[jira] [Updated] (THRIFT-1115) python TBase class for dynamic (de)serialization, and slots option for memory savings

Will Pierce (JIRA) Tue, 24 May 2011 10:30:32 -0700

     [ 
https://issues.apache.org/jira/browse/THRIFT-1115?page=com.atlassian.jira.plugin.system.issuetabpanels:all-tabpanel
 ]


Will Pierce updated THRIFT-1115:
--------------------------------

    Attachment: THRIFT-1115.python_dynamic_code_and_slots_v4.patch

Hi David, thanks for the feedback.  I have an updated patch now.  I tried to 
make as few additional changes as possible, so there's forward progress, but 
unfortunately found a couple bugs lurking in there that needed a structural 
change (item 3 below).  I really appreciate the time you've put into helping 
get this patch refined.  (This code is important to get right.)

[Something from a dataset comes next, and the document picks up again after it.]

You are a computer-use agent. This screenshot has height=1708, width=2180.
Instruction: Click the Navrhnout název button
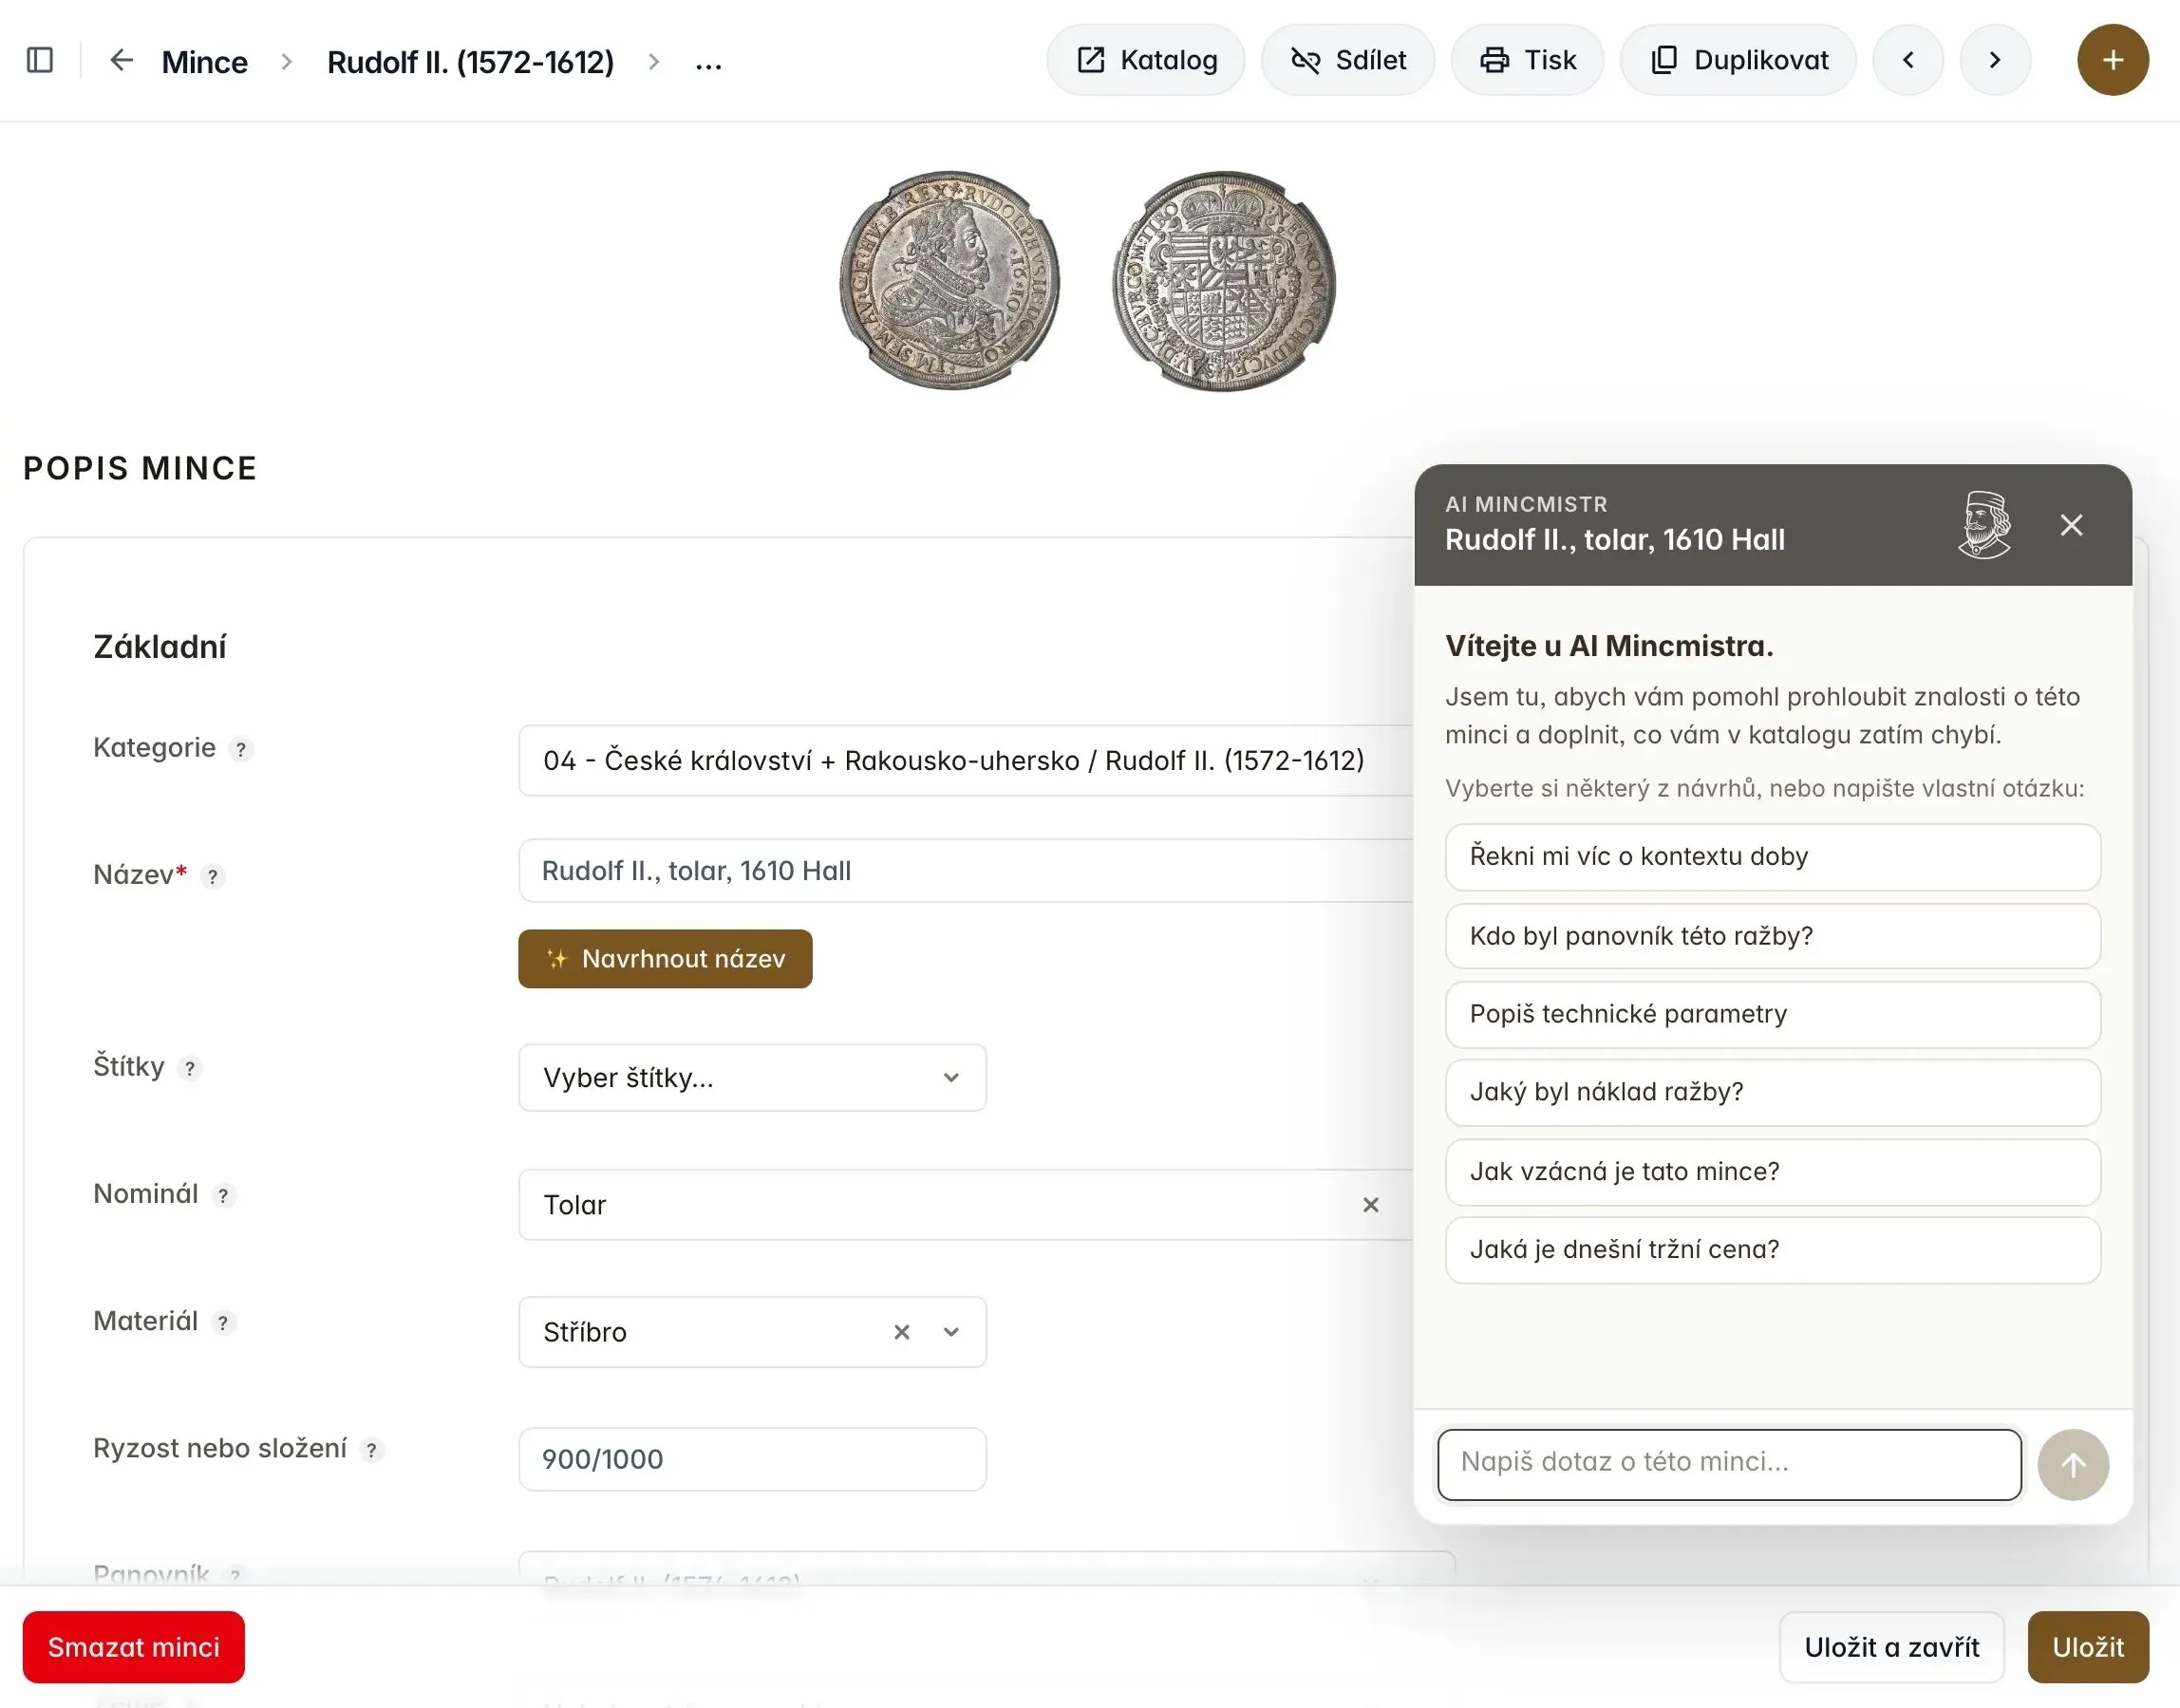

Answering your questions in-order:

1. Options: (Dynamic or newstyle) and slots
The dynamic option doesn't require the slots option, but there's no memory 
savings in that case.  The slots option can be used without the dynamic (TBase) 
feature, which gives memory savings but the classes use statically generated 
read/write code in the usual way.  The "make check" test-cases exercise all 
four combinations of (dynamic, slots, dynamicslots, <neither>).  It used to be 
a single option 'dynslots', but I split them apart because the slots feature 
can be used independently with the 'newstyle' option to get memory savings 
without TBase dynamic decoding. The test cases exercise each of (slots, 
newstyle, newstyleslots, <neither>).

2. Options: Dynamic and newstyle
The dynamic option produces new-style classes, so I think it would make sense 
for the compiler to ignore the 'newstyle' option if it is included with the 
'dynamic' option.  In this version of the patch, I've adjusted the compiler 
code so that the 'dynamic' option overrides the 'newstyle' option (sets it to 
false), so the code paths won't intersect.  The python test cases don't 
exercise this combination of options, as it treats 'dynamic,newstyle' the same 
as just 'dynamic'.  If you think it makes sense, though, I can add that 
combination to the "make check" testing in trunk/tests/py/Makefile.am file.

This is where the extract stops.